This disclosure relates to database systems and more particularly to improving performance in a relational database management system.
Businesses are retaining data for longer periods of time to support business analysis and to expedite decision making to meet the increasing business demands and regulatory compliance requirements. Data warehouses are typically offering 100 terabyte+ to customers in order to meet this; however, given the high cost associated with enterprise storage, it is a challenge for a database administrator to justify the need to move the entire warehouse to faster leading-edge storage and delegate the slower (but still expensive) hardware for in-house testing. The advent of solid-state drives further accelerates the need for tiered storage where some data resides on the faster solid-state drives while other data resides on slower storage.
A multi-temperature solution, such as the one provided in IBM DB2 Version 10 provides the capability to store data in a tiered fashion with portions of “hot” data being stored on faster solid-state drives or high speed magnetic disk storage while “cooler” data are stored on slower storage in effect reducing the total cost of ownership regarding disk storage in a relational database management system where the solution is manually administered. Apportionment of data to appropriate faster or slower storage based on quality of service expectations is reliant on the database administrator's knowledge and understanding of the data on an ongoing basis. IBM and DB2 are registered trademarks of International Business Machines Corporation in the United States and/or other countries.

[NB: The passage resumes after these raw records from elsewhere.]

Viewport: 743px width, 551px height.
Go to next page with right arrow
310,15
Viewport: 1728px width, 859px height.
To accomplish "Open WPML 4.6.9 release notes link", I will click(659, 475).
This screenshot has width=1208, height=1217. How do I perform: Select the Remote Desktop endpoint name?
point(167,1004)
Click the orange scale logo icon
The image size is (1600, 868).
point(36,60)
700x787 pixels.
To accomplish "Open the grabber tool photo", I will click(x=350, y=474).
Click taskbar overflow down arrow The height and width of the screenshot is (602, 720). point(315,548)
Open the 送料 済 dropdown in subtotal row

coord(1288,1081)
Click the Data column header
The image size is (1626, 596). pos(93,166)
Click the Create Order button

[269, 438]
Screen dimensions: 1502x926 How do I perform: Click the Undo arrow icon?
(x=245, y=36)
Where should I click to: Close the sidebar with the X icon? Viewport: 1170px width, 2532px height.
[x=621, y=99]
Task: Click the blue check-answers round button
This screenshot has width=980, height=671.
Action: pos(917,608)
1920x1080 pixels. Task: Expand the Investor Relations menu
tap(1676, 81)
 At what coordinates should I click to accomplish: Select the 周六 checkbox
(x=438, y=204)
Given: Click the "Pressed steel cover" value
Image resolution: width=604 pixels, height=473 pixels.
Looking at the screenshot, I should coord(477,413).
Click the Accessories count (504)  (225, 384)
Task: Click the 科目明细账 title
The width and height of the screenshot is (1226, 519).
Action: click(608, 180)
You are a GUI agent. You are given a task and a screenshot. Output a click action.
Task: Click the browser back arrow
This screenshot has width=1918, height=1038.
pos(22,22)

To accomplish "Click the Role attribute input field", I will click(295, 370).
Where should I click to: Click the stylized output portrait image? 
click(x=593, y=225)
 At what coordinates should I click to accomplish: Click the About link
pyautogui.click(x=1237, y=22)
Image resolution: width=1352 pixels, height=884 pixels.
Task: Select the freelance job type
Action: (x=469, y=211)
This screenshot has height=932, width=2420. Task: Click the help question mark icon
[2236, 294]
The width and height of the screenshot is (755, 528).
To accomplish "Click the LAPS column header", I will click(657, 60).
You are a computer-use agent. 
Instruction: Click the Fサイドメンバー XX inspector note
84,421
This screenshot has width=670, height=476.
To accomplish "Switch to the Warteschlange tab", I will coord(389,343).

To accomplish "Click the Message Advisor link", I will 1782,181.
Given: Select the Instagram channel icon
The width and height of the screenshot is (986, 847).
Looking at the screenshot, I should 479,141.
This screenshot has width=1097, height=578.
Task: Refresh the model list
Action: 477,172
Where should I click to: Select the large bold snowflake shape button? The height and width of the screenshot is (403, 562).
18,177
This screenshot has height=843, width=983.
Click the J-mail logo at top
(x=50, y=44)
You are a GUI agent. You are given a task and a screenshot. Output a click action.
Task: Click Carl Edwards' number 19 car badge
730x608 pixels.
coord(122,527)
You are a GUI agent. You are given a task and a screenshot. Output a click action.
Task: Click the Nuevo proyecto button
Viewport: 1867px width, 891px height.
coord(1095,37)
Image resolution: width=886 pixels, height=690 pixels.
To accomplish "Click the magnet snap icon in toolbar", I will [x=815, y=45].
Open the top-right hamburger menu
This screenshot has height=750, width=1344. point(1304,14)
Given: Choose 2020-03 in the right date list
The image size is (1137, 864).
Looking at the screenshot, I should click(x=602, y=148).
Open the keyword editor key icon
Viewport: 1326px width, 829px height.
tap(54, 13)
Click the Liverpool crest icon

DB2 Workload Manager (WLM) is a key component of the DB2 relational database software product. WLM is a workload manager that identifies, manages and monitors different activity streams within a DB2 database environment. Currently a database administrator has to understand the data in the RDBMS and manually apportion data into faster storage based off any WLM prioritization that may be in place. Any alterations to WLM prioritization will require manual movement of data to accommodate the updated WLM rules.